§ Directions: The line containing "Instruction: Click the" marks the start of the required copy, which runs to the final line of the entries; return those lines exactly, without any pictures.

§ Given records:
--------------------------------------------------
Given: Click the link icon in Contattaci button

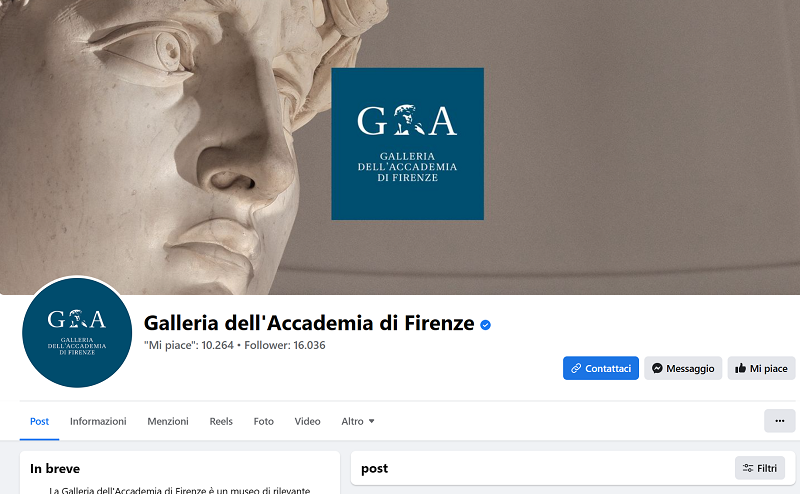Looking at the screenshot, I should pos(576,368).
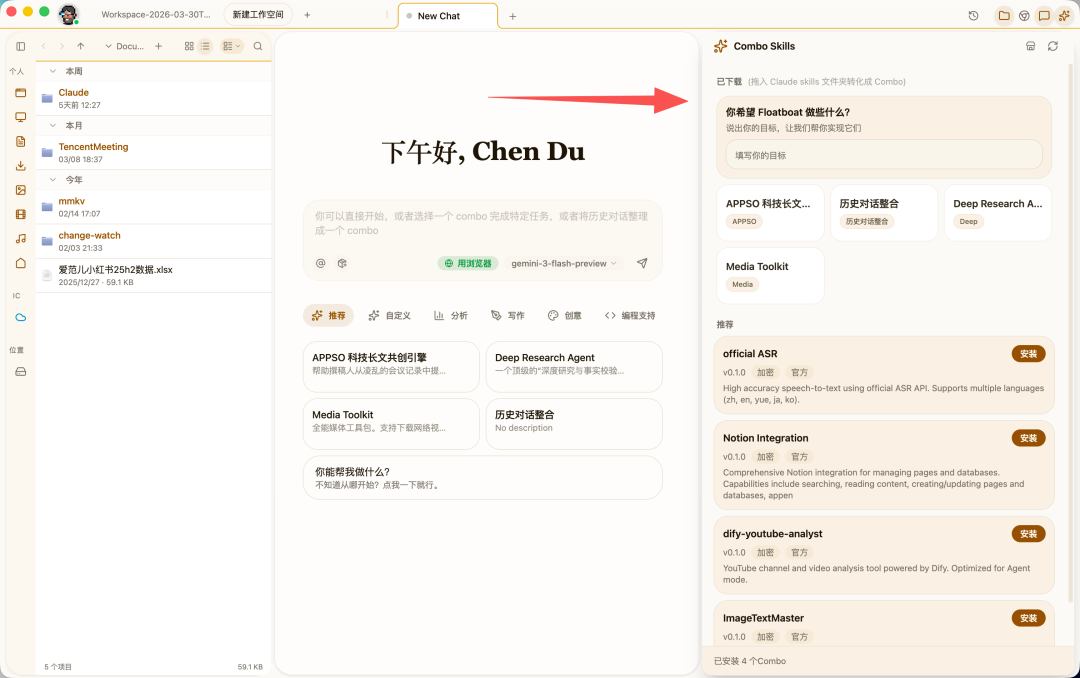Refresh the Combo Skills list

pyautogui.click(x=1053, y=46)
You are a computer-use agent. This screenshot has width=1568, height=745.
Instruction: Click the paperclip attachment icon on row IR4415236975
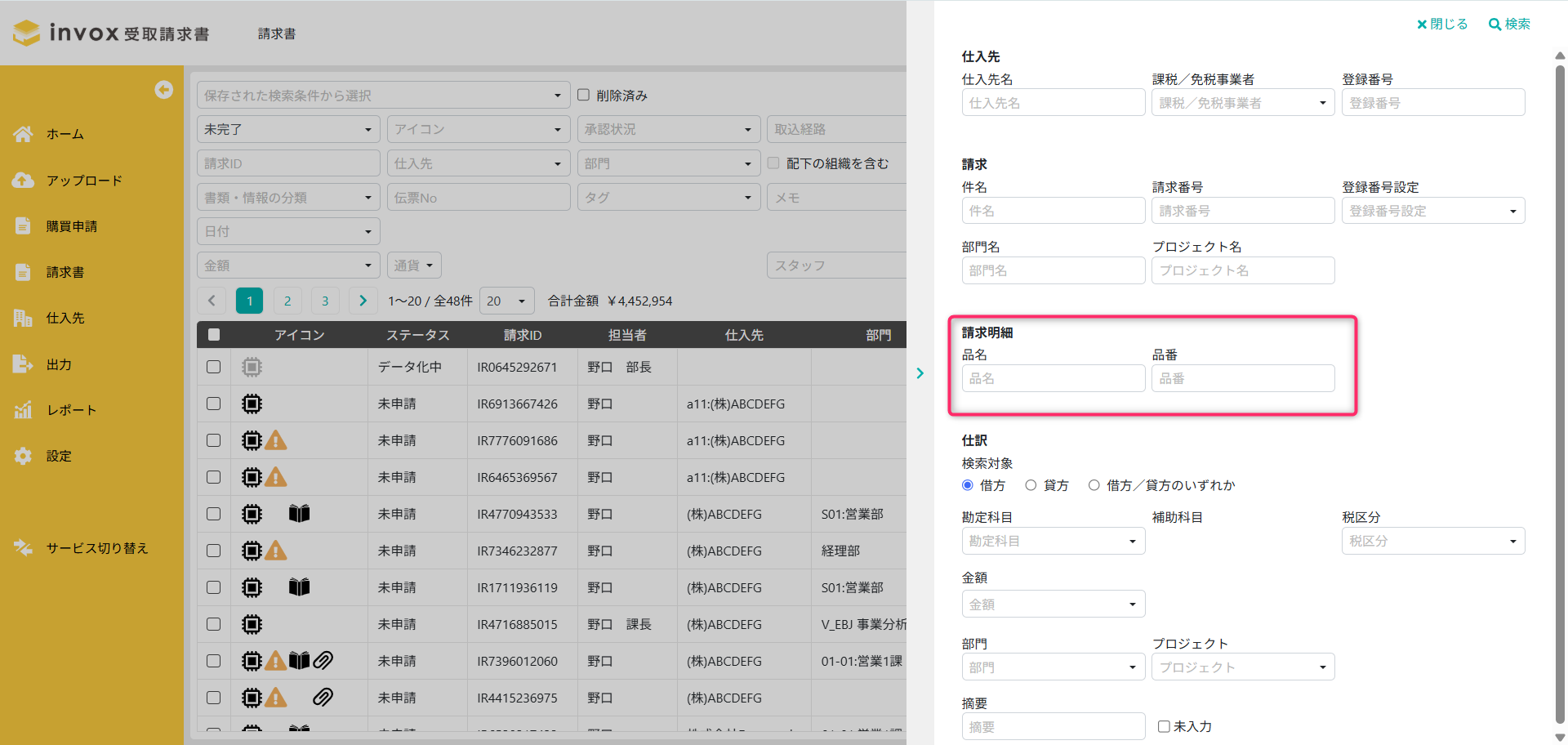tap(323, 698)
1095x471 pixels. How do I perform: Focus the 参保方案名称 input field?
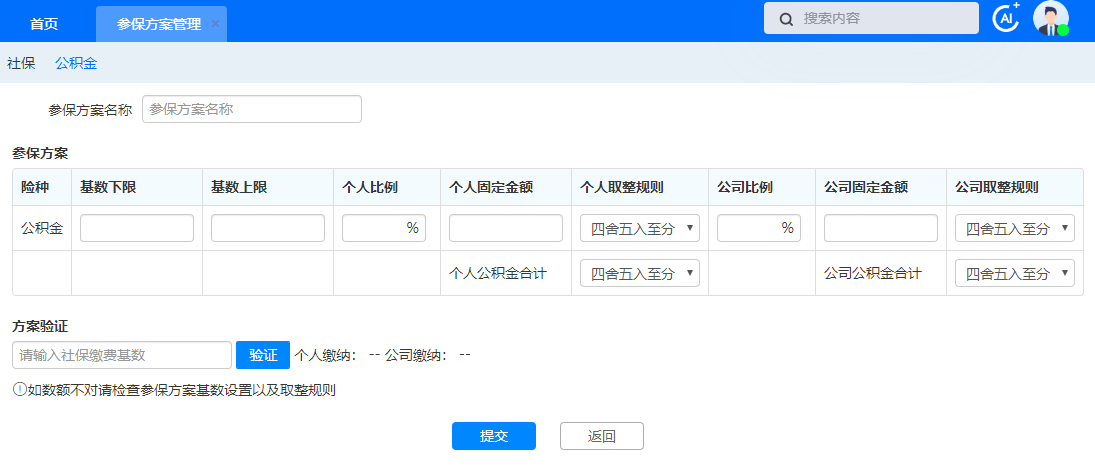(252, 109)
--------------------------------------------------
§ The answer:
Instruction: Click the paperclip attachment icon on row IR4415236975
tap(323, 698)
1095x471 pixels. How do I perform: Focus the 参保方案名称 input field?
(252, 109)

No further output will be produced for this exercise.